Columns

Opinion: Sustainable agriculture is key to a healthy future.

In the 1980s, my dad, JR, envisioned a permaculture-based perennial farm on his family’s land in Sheldon. His forward-thinking spirit built upon his father’s implementation of holistic farm management throughout my dad’s childhood, and a legacy of five prior generations of Zumwalt farmers in this region. However, in the 1980s the organic market was still in its infancy, and industrial agriculture was grasping an increasingly strong hold on the region, making the realization of my dad’s vision a nearly insurmountable task.

My dad was raised laying drainage tile, collecting chicken eggs and driving tractors when his feet could barely reach the pedals. He would tell me stories about growing up rafting down the creek on a sheep water tank in the summer and skating on its thin ice in the winter.

But another memory also stood out: the potent smell of chemicals in the creek. “Every May, it was terrible,” he said. Even in the 1960s, the health impacts of chemical agriculture on farming communities were undeniable.

My dad majored in horticulture in college, determined to “save the family farm from the chemical onslaught.” He returned to the farm after graduation and started growing hay as a transition crop from conventional to organic farming. He called upon his dad to resist chemical monocrop agriculture in business plans and heart-wrenching letters: “I desperately need a commitment from you. It’s now or never,” one yellowed paper read. “Being a hay man at the track isn’t my true calling. Please dad, is raising corn and beans really that great for you? I love you,” he ended the letter.

Today, we see that future my dad warned of and worried about long ago. Microbial life of the soil has plummeted, and the local community has shrunk with it. A single convenience store remains, where 47 businesses once thrived when my dad was growing up.

Farming has and will always evolve with new technology, scientific findings and changing socioeconomic conditions. But today, farmers feel stuck in a system where they too often need to choose between their bottom line and the environment. That is not and cannot be the case anymore. Farmers want to be part of the solution, but need the tools and resources to take those critical steps forward. Economic and environmental prosperity must go hand in hand.

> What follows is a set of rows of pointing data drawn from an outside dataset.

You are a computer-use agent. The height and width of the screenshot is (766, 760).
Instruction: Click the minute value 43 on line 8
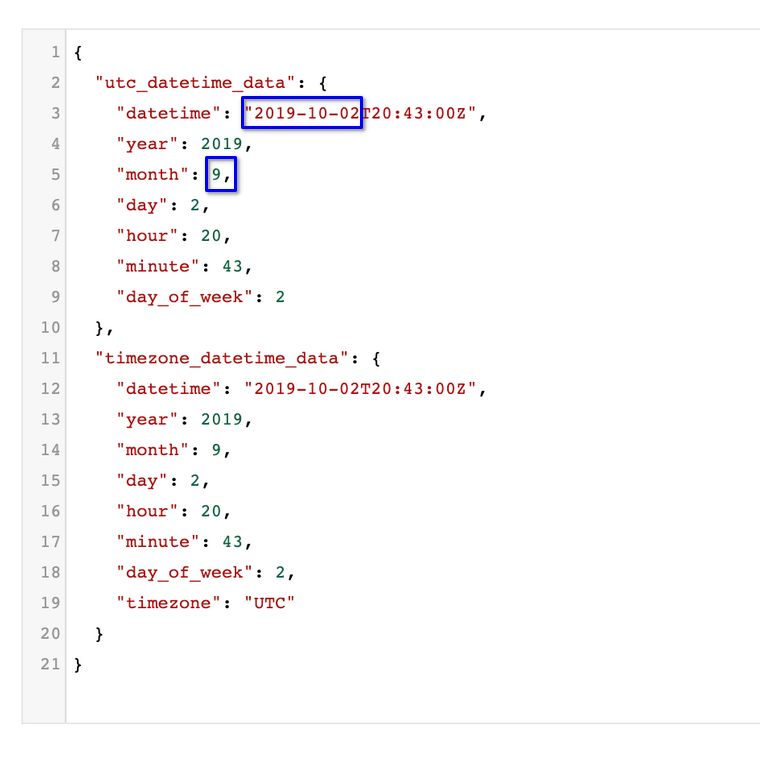tap(232, 267)
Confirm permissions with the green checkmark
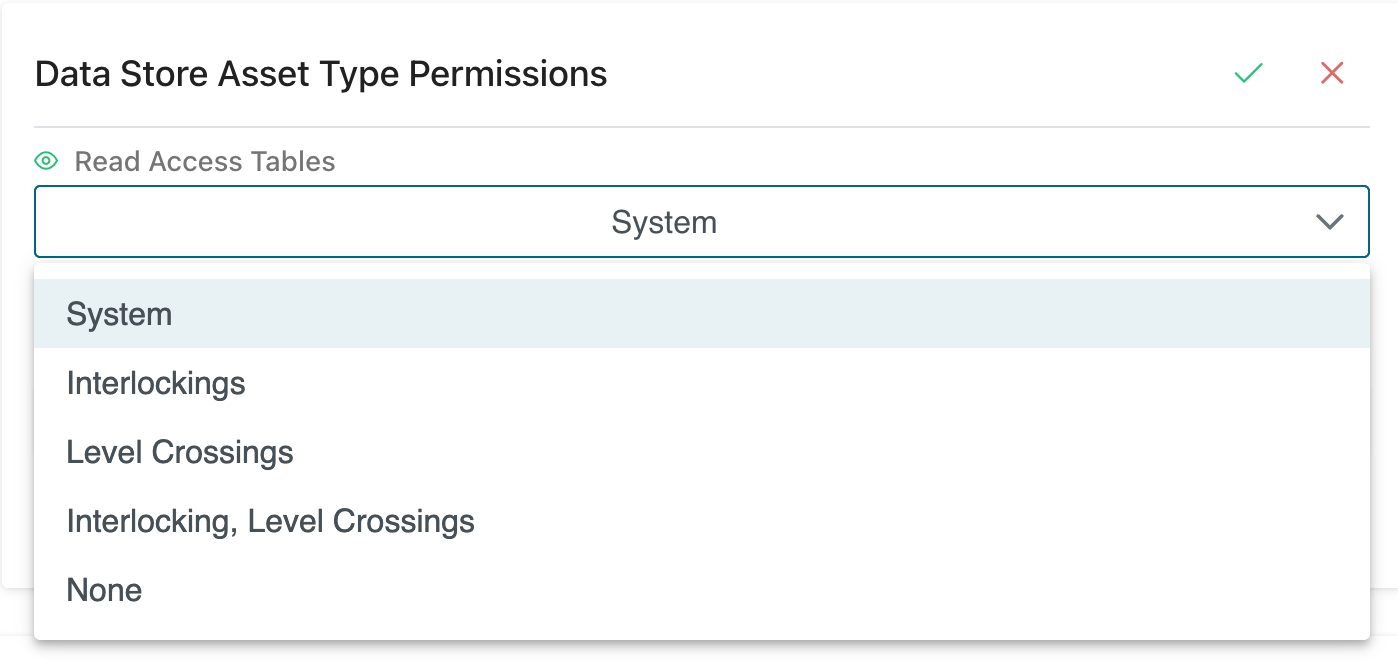 tap(1248, 73)
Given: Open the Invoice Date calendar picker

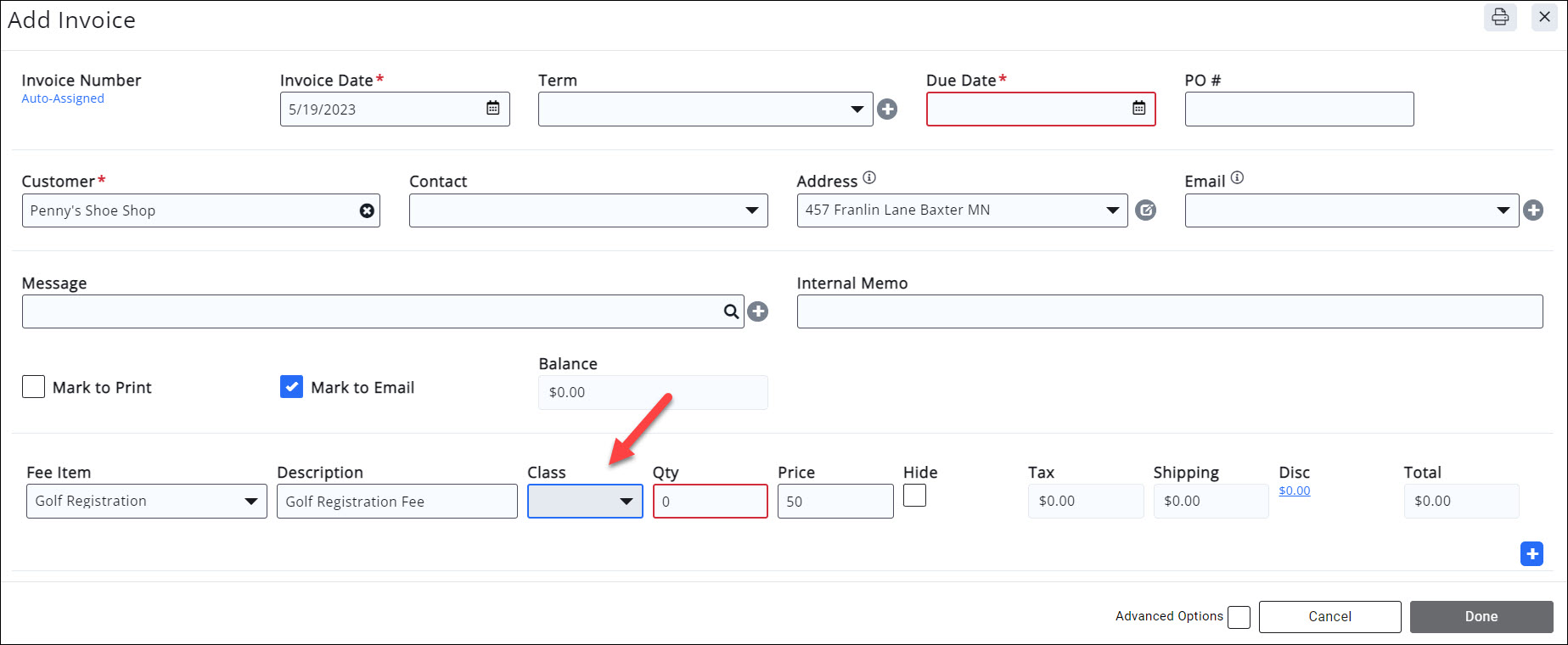Looking at the screenshot, I should pos(492,109).
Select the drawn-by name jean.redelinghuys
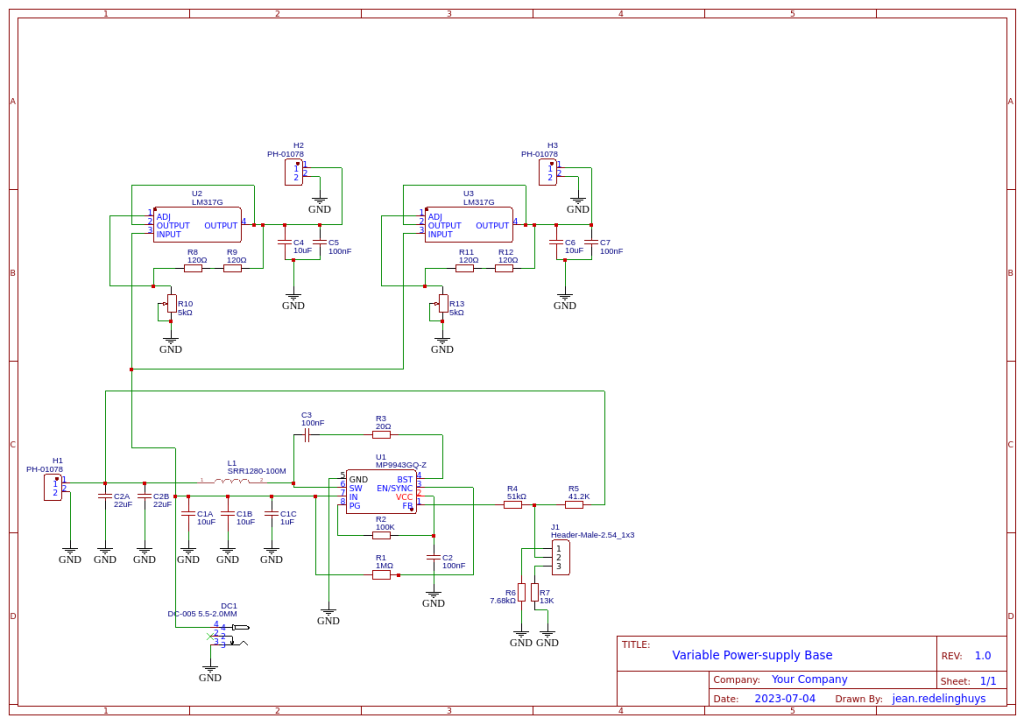 pyautogui.click(x=939, y=699)
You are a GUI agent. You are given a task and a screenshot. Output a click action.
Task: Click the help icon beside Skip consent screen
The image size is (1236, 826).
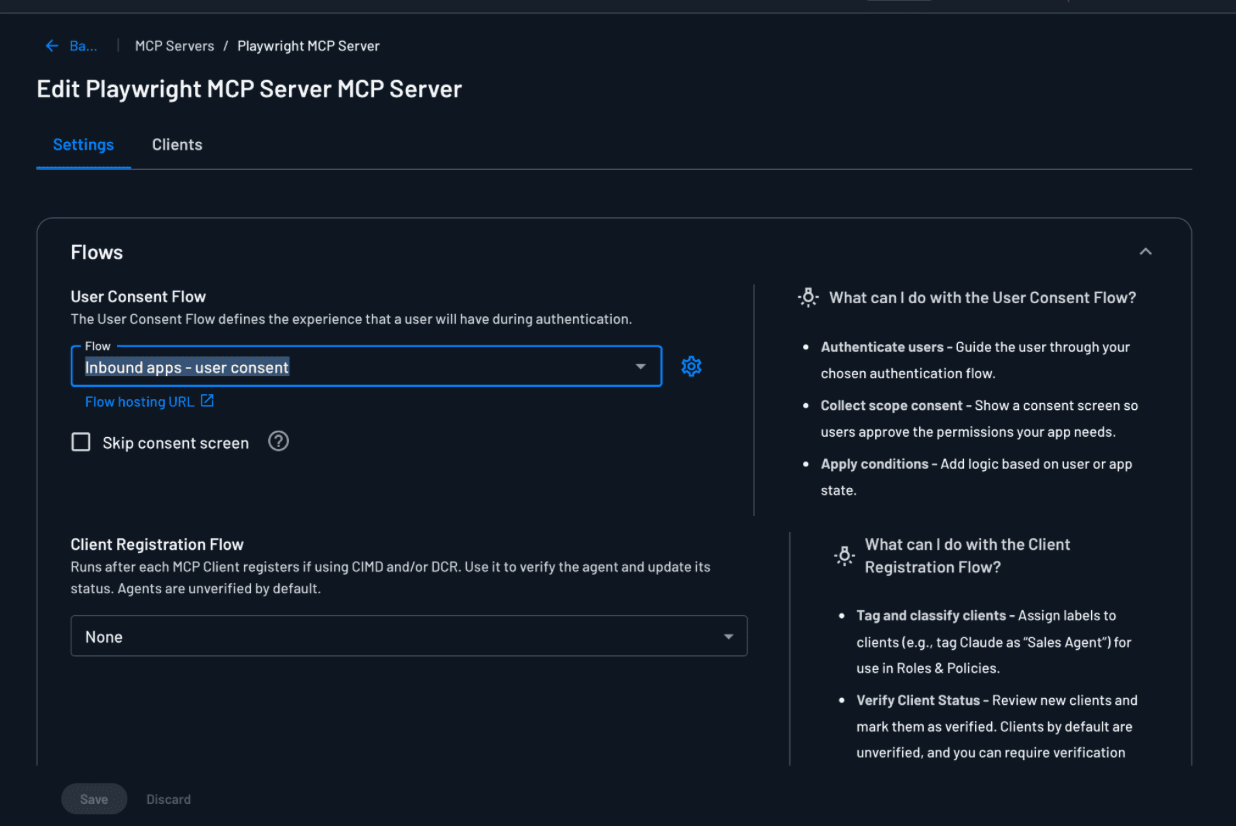coord(278,441)
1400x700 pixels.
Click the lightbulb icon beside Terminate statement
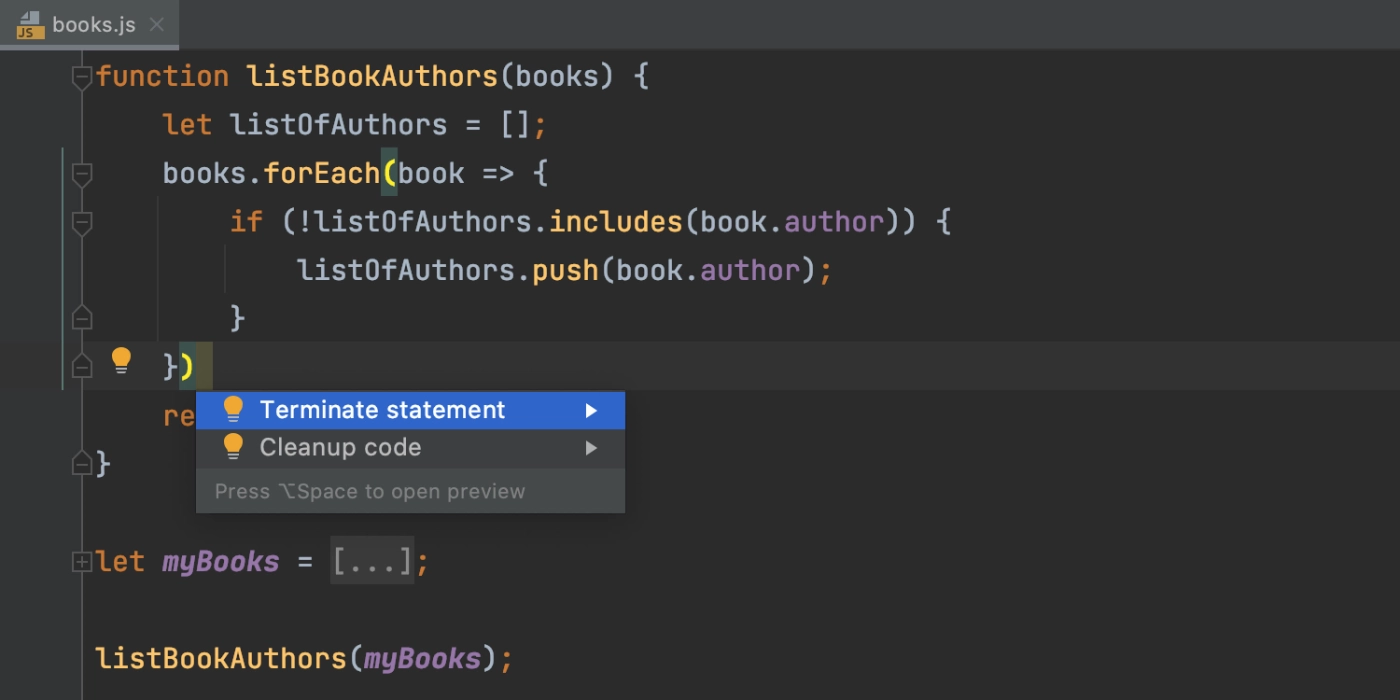point(233,410)
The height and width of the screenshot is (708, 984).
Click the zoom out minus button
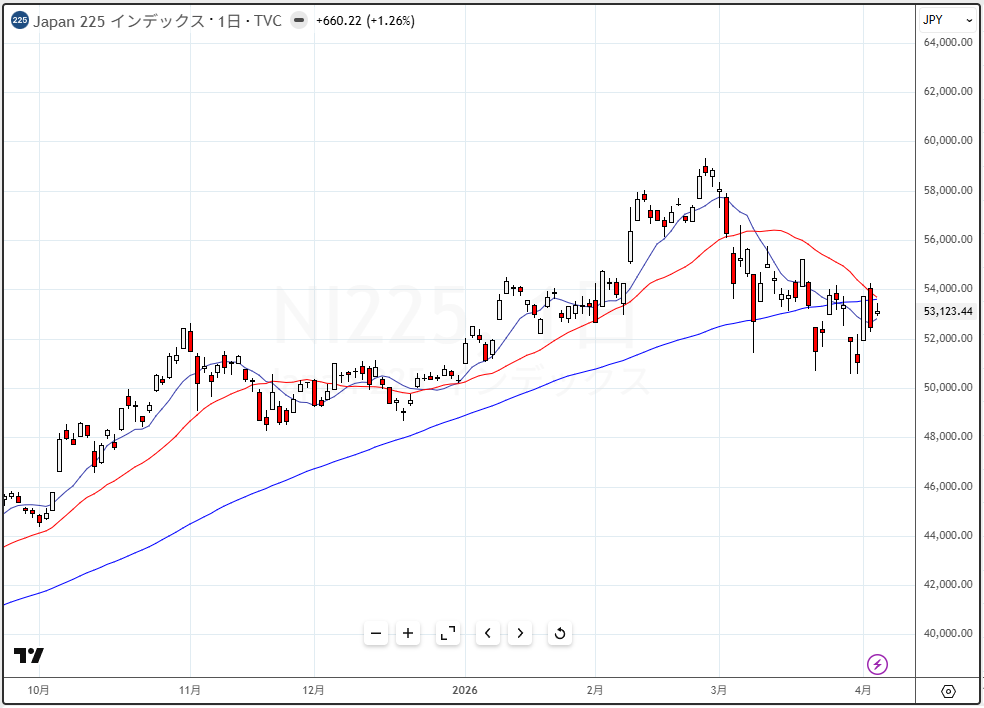(376, 633)
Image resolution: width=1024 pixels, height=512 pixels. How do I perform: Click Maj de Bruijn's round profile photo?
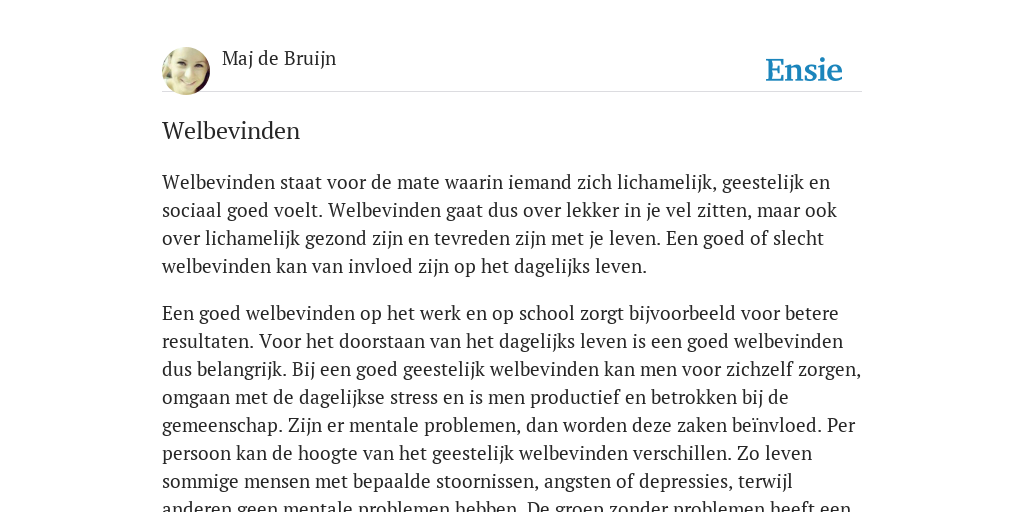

At Zumwalt Acres, the farming community in northeastern Illinois I co-founded with my twin sister on our family’s farm, we demonstrate regenerative farming and soil health practices. Although my dad didn’t actualize his dreams when he was our age now, he planted the seeds for what we have built together. Farming can, and must, be at the forefront of creating a more resilient, healthy and just environment.

Illinois now has tools that prove agriculture can improve water quality and soil health, rather than degrade it, when managed with care. The Nutrient Loss Reduction Strategy is a key step forward: giving farmers and rural communities the tools and support they need to take care of their land and waterways that are essential to our future, and, in the process, becoming the leaders necessary for a healthier environment for us all.

Farmers should not feel they face a choice of economics versus the environment. The Healthy Soils and Watersheds Initiative gives farmers the confidence to make choices that prioritize soil health and water quality right along with crop yields and cost reductions.

I urge the legislature to support a real investment in the Illinois Partners for Nutrient Loss Reduction Act. We must act now to give farmers today what they need to save our rural communities and protect our soils and water.

• Gavi Welbel is co-founder of Zumwalt Acres in Sheldon, Illinois. Zumwalt Acres is located on unceded homelands of Kickapoo, Peoria, Kaskaskia, Potawatomi, Myaamia and Ohéthi akówi peoples.